Notícias
Confira as últimas notícias postadas

Aposentadoria por Idade Híbrida (mista)

Compartilhe
Fonte: Guimarães & Gatto Sociedade de Advogados - Postado em 14/06/2018

Em linhas gerais, atingidas a idade de 65 anos (homens) ou 60 (mulheres), é permitido mesclar o período urbano ao período rural, e vice-versa, para implementar a carência mínima

            A aposentadoria por idade híbrida, ou mista como também é conhecida, foi criada pela lei 11.718/08 (que acrescentou o § 3º ao artigo 48 da Lei 8.213/91) para dar proteção previdenciária e amparar, principalmente, os trabalhadores rurais que migraram para a cidade em busca de emprego e, posteriormente, atingiram a idade de se aposentar.

            Possibilita ao segurado, desde que cumprido o requisito etário (65 anos para homem e 60 para mulher) somar os períodos rural e urbano para atingir a carência necessária de 180 meses (15 anos). O tempo de trabalho no campo e na cidade podem ser comprovados por qualquer documento hábil como: carnês (GPS), carteira de trabalho (CTPS), certidão de casamento ou nascimento, histórico escolar de escola rural, título eleitoral, recibos, etc., além de testemunhas.

            Importante ressaltar que a qualidade de segurado não é requisito para esta espécie de aposentadoria (artigo 3º da Lei 10.666/03). Portanto, estar exercendo ou não a atividade rural ou urbana no momento em que completa a idade ou apresenta o requerimento administrativo não faz diferença, tampouco o tipo de trabalho predominante.

            Feita a soma, o benefício será calculado da seguinte forma (de acordo com o artigo 29, inciso II, da Lei 8.213/91): como trabalhador urbano, 80% (oitenta por cento) dos maiores salários de contribuição desde julho de 1994; e para o tempo como segurado especial (trabalhador rural, sendo que não há recolhimento de contribuições), será considerado o valor mínimo como salário-de-contribuição, no caso, o salário mínimo.

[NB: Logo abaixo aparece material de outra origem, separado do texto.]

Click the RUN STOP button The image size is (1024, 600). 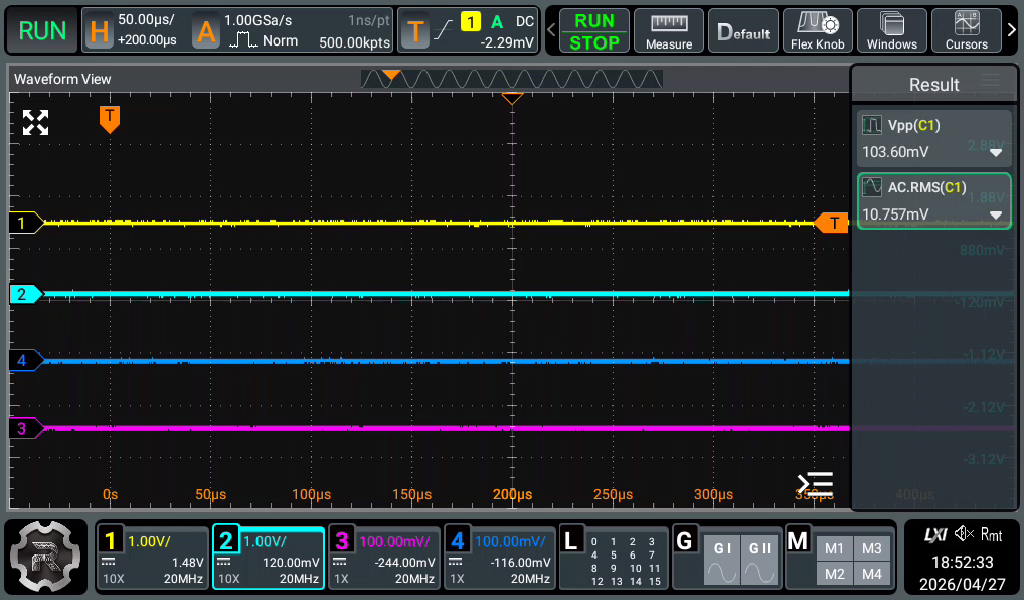[594, 31]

            Com este conceito de aposentadoria por idade híbrida surge também a possibilidade de quem se aposentou por idade urbana com data de concessão posterior à vigência da Lei 11.718/08 (20 de junho de 2008) e que não se computou o tempo de trabalho rural o faça por meio de uma revisão para que haja uma majoração do coeficiente e, dessa forma, um possível acréscimo no benefício e recebimento de valores atrasados.